Another stunning work from artist Sue Coe, examining the sheep trade. Coe’s artwork reflects the world as it is: a brutal, gruesome, and ugly experience for the meek and the powerless. Here, there are no fantasy barnyards, no fields of buttercups for the lambs to play in.
For better or worse, the book is written in poetry; as can be expected, some of the rhymes overreach to tell the story. I found the footnotes rather distracting. The pictures themselves are all that’s needed to paint a haunting and evocative story, although it helps to know something about the subject matter beforehand.
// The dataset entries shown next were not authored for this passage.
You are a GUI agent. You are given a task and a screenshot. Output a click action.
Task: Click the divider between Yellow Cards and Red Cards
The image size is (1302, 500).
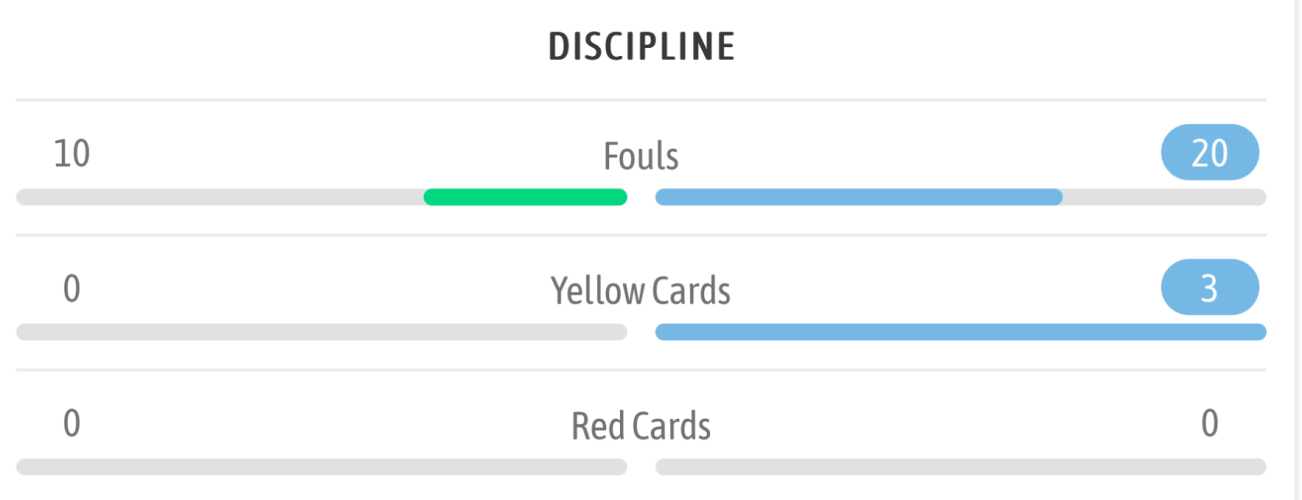(x=641, y=370)
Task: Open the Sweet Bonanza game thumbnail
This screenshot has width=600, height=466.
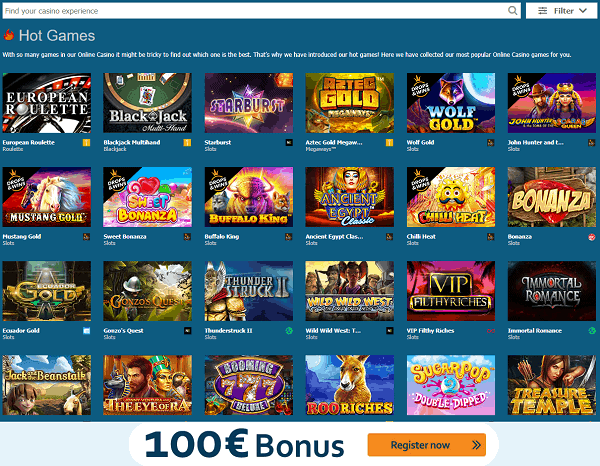Action: pyautogui.click(x=147, y=197)
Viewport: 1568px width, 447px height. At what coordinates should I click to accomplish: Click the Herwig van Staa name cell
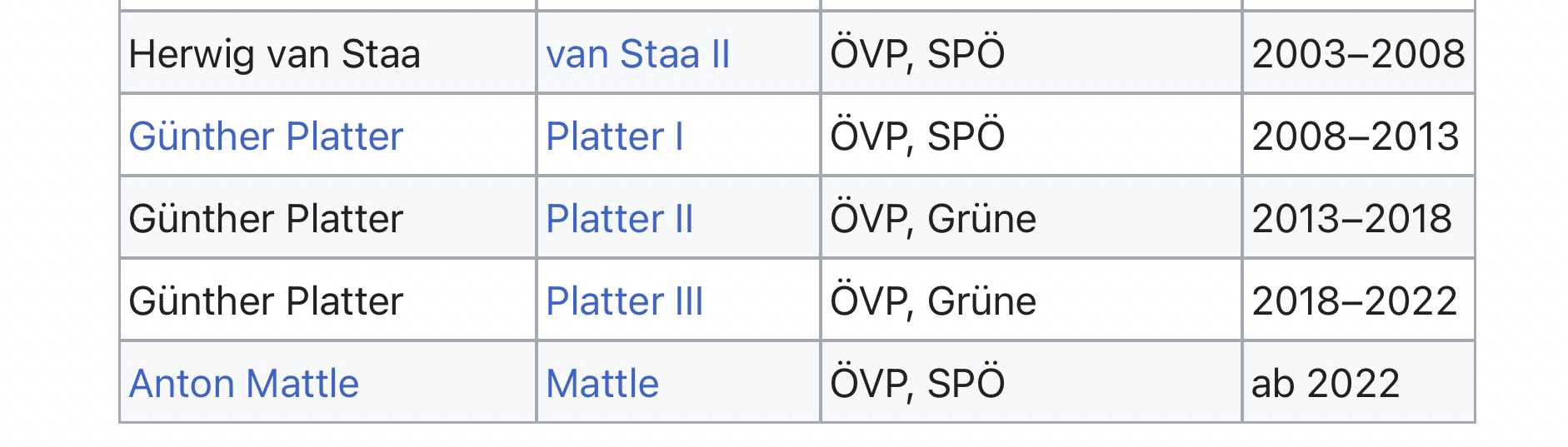coord(274,55)
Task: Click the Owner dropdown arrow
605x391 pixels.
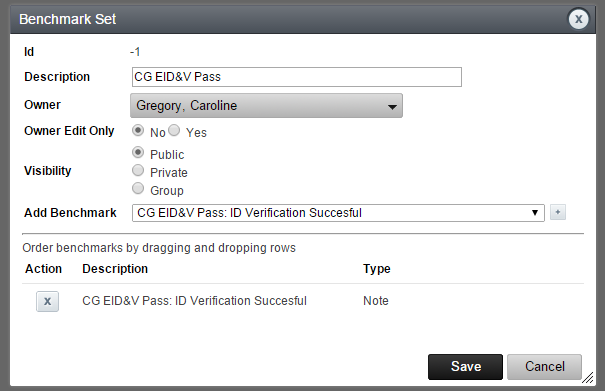Action: [x=392, y=107]
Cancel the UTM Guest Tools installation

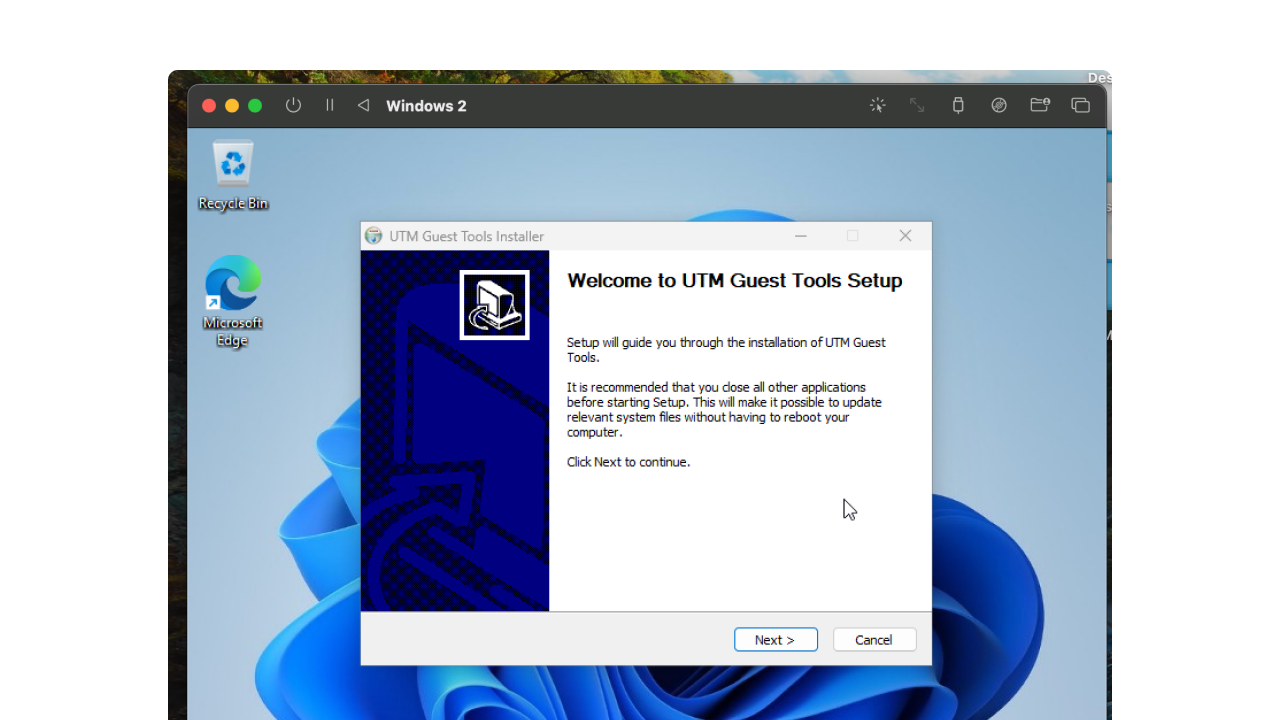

That subject is the Australian phenomenon of live transport—in which live sheep are carried on huge ships to Middle Eastern meat markets. Viewing photographs of the transport practices online, I can see that Coe hit the issue spot-on. I found myself most affected by some of the smaller, easier-to-miss images in the book. A single black lamb standing amidst the confusion of an abattoir. The limp body of a sheep who had fallen from a great height while being unloaded from the multi-tiered ship. Of course, most of Coe’s images are in macro, showing great roiling masses of life—a two page spread showing the continents represented by bewildered -looking animals (some real, some imaginary) is brilliant.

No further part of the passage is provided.